Natsuo Kirino: Teufelskind

In ihrer japanischen Heimat gilt Natsuo Kirino als „Tabubrecherin“. Nun sind solche Etikettierungen natürlich mit Vorsicht zu genießen (das größte Tabu scheint es zu sein, keines brechen zu wollen), vor allem dann, wenn die so Genannte der Liebling des Publikums und der Kritik ist. Dass Kirino ein für Japan heißes Eisen angefasst hat, sei ihr aber bescheinigt. Schon in „Die Umarmung des Todes“, mit dem sie international bekannt wurde, wird die traditionelle Rolle der Frau genüsslich und kompromißlos dekonstruiert und zur bedrohlichen Collage aus Trauma, Verdrängung und latenter Gewalt montiert. „Teufelskind“ setzt diese Arbeit fort.
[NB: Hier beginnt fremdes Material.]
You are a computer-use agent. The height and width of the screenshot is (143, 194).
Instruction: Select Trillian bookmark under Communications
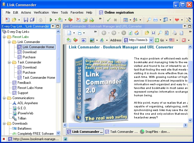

Die Geschichte von Aiko Matsushima ist traurig. In einem Bordell geboren, elternlos, von den Insassinnen des Freudenhauses gequält, ein paar weiße Schuhe der Mutter (mehr kennt Aiko von ihr nicht), sind der wichtigste Besitz des Kindes, es redet sogar mit ihnen, nennt sie Mama. Der weitere Lebensweg ist in seiner Grausamkeit vorgezeichnet: Pflegefamilie, Bordell, billige Jobs, kleine Gaunereien. Zum titelgebenden Teufelskind wird Aiko aber dadurch, dass sie Menschen, die ihr im Weg stehen, einfach ermordet. Und so zieht sich eine Spur der Gewalt durch den Roman. Aiko ist noch immer das traumatisierte und geschundene Kind, sie hat sich nicht weiter entwickelt oder, wie es Kirino in einem schönen Bild ausdrückt, ihr Leben gleicht einem Heft, in dem ständig herumradiert wird, der Inhalt gelöscht und durch einen anderen ersetzt. Nichts baut auf anderem auf, keine Kontinuität, kein Lernen.

Das ist sehr hart und nüchtern erzählt, gibt aber nur einen Teil der Qualitäten des Buches wieder. Einen anderen findet man in den Beschreibungen jener Menschen (zumeist Paare), die Aiko töten muss oder die sonst in ihrem Leben eine Rolle spielten. Eine Art Mutter-Sohn-Ehe mit merkwürdigen Ritualen (das Ehemann-Baby bekommt die Windeln gewechselt und das Schwänzchen gelutscht), ein alter Mann, der die Kleider seiner bettlägrigen, ständig keifenden Frau aufträgt, eine zur Arbeitsmaschine Herangezogene, zu schweigen von den üblichen Betrugsgeschichten, wie sie auch in fernöstlichen Ehen zum Alltag gehören dürften. So hat man sich die japanische Familie nicht vorgestellt, und dass Kirino hier bewusst überzeichnet und karikiert, versteht sich von selbst. Wer sich mit dem Personal von Romanen „identifizieren“ möchte und lieber „normale Menschen aus Fleisch und Blut“ kennenlernt, ist hier fehl am Platz.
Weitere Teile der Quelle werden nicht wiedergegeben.